この記事では血圧の仕組みや基準となる値、高血圧や低血圧のリスクについて解説します。
また血圧を正常に保つための暮らしのなかでのポイントを紹介していきます。
この記事の内容を参考に血圧をしっかり管理し、健康的な老後を楽しんでくださいね。
1.血圧の正常値と高血圧の基準
「そもそも血圧とは何を示す数値なのだろうか……」
「血圧はどれくらいの数値ならば正常なんだろう?」
血圧の話は聞いたことがあっても、血圧が何を指し示す値なのか、どのくらいなら正常かまでは知らないという方もいらっしゃるでしょう。
血圧は心臓から送り出された血液が血管の内壁を押す際の圧力です。
一般的に血圧といった場合は、上腕にある動脈(上腕動脈)の血圧のことを指します。
血圧には「上の血圧」と「下の血圧」と呼ばれる二つの値があります。
上の血圧は血液を送り出すために心臓が収縮した際の、血管に最も強い圧力がかかっている状態の血圧で、最高血圧、収縮期血圧とも呼ばれます。
下の血圧は次に血液を送り出すために心臓が拡張した際の、血管の圧力が最も下がっている状態の血圧で、最低血圧、拡張期血圧とも呼ばれます。
血圧の値には心臓から送り出される血液量、血管の弾力性、血液の粘度、腎臓や神経系のはたらき、食塩の摂取量など多くの要因が絡んでいます。
血圧の基準は世界共通で、正常値である「正常血圧」は年齢や性別にかかわらず最高血圧120mmHg未満かつ最低血圧80mmHg未満です[1]。
また高血圧の診断基準も世界共通で、年齢や性別にかかわらず最高血圧140mmHg以上かつ/または最低血圧90mmHg以上です。
この値は病院や健康診断などで計測した際の「診察室血圧」と呼ばれる血圧の基準です。
【病院で測定した際の血圧値の基準】
分類 | 最高血圧 | 最低血圧 | |
---|---|---|---|
正常血圧 | 120mmHg未満 | かつ | 80mmHg未満 |
正常高値血圧 | 120~129mmHg | かつ | 80mmHg未満 |
高値血圧 | 130~139mmHg | かつ/または | 80~89mmHg |
高血圧(Ⅰ度) | 140~159mmHg | かつ/または | 90~99mmHg |
高血圧(Ⅱ度) | 160~179mmHg | かつ/または | 100~109mmHg |
高血圧(Ⅲ度) | 180mmHg以上 | かつ/または | 110mmHg以上 |
一方で、自宅で測定する血圧は「家庭血圧」と呼ばれ、診察室よりもそれぞれ5mmHg低い値が高血圧の診断基準とされます。
【家庭で測定した際の血圧値の基準】
分類 | 最高血圧 | 最低血圧 | |
---|---|---|---|
正常血圧 | 115mmHg未満 | かつ | 75mmHg未満 |
正常高値血圧 | 115~124mmHg | かつ | 75mmHg未満 |
高値血圧 | 125~134mmHg | かつ/または | 75~84mmHg |
高血圧(Ⅰ度) | 135~144mmHg | かつ/または | 85~89mmHg |
高血圧(Ⅱ度) | 145~159mmHg | かつ/または | 90~99mmHg |
高血圧(Ⅲ度) | 160mmHg以上 | かつ/または | 100mmHg以上 |
血圧の判定においては、家庭血圧の結果が診察室血圧よりも優先されます。
自分の血圧がどれくらいかを把握するためには、自宅で血圧を測定する習慣を付けると良いでしょう。

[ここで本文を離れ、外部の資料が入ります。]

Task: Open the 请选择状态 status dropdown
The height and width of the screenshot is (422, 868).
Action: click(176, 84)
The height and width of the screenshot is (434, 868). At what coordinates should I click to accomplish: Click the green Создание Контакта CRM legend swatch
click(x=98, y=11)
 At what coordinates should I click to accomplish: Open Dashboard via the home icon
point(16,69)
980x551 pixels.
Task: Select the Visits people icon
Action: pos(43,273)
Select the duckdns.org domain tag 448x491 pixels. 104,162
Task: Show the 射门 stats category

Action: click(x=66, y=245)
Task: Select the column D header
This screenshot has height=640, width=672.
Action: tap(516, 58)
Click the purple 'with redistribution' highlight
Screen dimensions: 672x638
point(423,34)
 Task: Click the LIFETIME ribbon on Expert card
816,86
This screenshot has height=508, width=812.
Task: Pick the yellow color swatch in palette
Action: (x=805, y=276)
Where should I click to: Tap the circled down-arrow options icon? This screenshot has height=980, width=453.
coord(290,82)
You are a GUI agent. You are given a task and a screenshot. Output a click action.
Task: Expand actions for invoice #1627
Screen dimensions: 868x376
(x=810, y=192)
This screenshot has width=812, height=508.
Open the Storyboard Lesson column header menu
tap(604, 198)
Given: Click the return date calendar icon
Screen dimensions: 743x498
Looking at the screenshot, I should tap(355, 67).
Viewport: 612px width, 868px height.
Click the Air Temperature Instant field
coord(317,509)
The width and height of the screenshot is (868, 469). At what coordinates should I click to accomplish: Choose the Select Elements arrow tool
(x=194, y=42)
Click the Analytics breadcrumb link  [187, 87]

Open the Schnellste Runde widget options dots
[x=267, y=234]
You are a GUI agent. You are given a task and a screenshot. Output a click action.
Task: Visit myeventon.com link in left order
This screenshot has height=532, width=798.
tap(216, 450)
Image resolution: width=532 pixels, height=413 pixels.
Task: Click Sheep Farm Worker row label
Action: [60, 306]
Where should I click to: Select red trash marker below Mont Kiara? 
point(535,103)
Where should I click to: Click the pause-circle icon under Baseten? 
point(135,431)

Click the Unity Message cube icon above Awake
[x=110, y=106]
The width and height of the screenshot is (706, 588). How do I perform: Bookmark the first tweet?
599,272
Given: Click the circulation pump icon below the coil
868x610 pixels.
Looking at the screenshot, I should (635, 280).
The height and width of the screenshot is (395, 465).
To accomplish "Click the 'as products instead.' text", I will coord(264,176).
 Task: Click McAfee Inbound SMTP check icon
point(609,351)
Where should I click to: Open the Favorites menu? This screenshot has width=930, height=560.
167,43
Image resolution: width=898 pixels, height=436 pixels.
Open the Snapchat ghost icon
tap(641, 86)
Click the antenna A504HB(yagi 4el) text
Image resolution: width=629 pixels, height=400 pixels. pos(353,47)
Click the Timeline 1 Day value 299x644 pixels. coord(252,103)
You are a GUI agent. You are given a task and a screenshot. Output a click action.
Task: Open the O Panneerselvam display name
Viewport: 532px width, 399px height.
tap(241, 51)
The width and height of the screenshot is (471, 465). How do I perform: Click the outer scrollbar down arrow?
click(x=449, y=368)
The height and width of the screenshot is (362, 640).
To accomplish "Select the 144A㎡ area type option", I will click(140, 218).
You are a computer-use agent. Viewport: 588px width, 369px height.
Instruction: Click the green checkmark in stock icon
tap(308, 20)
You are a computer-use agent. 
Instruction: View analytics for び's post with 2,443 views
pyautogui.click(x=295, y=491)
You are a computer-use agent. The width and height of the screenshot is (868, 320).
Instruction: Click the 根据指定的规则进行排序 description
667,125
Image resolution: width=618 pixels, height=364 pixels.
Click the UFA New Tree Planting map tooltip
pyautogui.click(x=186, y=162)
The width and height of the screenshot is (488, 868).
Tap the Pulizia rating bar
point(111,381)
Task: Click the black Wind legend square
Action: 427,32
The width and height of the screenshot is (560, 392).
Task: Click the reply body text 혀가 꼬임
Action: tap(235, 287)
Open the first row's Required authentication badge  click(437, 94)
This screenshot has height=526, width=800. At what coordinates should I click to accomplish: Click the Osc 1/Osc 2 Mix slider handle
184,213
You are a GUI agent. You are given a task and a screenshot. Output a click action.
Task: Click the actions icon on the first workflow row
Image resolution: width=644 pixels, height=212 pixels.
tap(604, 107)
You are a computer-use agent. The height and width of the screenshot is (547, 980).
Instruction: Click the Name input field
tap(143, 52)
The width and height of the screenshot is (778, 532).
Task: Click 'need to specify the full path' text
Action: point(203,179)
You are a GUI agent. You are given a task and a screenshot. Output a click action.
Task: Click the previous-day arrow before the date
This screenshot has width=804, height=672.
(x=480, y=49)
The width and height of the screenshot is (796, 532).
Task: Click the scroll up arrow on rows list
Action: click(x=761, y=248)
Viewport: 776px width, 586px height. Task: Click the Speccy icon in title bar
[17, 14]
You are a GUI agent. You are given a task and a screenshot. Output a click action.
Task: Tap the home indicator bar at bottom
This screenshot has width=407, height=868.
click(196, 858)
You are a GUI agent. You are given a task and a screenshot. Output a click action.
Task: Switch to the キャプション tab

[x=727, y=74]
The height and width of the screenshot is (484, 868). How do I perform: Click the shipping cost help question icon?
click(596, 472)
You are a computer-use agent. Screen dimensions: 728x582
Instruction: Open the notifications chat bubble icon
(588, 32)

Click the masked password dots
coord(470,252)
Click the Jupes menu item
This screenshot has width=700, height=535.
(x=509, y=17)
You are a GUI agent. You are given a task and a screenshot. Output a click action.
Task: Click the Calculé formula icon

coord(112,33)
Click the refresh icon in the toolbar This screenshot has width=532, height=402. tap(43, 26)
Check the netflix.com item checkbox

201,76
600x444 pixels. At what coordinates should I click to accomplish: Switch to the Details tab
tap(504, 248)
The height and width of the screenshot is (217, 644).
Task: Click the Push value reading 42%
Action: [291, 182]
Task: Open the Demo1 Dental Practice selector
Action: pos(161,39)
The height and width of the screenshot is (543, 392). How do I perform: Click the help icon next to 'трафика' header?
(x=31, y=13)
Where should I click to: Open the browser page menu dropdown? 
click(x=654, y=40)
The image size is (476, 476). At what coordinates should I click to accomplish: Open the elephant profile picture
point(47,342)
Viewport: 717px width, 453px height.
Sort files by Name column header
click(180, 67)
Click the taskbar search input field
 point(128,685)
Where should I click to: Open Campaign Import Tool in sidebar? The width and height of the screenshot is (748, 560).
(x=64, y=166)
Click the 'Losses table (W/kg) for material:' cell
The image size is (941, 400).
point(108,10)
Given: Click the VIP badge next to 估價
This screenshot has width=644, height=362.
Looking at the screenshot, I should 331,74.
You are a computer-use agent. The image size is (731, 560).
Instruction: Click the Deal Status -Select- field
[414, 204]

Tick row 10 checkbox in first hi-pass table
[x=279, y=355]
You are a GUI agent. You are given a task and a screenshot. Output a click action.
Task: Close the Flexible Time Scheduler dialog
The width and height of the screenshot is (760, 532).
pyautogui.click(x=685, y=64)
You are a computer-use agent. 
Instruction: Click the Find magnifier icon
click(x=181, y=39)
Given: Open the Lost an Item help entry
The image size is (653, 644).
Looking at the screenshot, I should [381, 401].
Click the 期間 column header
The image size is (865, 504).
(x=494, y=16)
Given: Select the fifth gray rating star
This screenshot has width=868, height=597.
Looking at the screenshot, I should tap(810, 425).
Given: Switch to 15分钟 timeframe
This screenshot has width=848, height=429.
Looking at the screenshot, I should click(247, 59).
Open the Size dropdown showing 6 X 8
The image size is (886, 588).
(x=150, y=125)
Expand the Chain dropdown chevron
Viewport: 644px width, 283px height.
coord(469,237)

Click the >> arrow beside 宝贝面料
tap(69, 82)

【関連情報】 「血圧の年代別・男女別平均値を紹介!基準値や高血圧の改善方法は?」についての記事はこちら
2.60代の血圧の平均値
「60代の血圧は平均してどれくらいなんだろう?」
「年を取ると血圧が上がるというけれど、問題ないのだろうか……」
高齢者は血圧に注意が必要とされており、自分の血圧が同年代と比べてどのくらいなのか気になる方も多いでしょう。
60代の血圧の平均値は、男性では最高血圧が135.8mmHg、最低血圧が78.5mmHg、女性では最高血圧が131.0mmHg、最低血圧が76.7mmHgです[2]。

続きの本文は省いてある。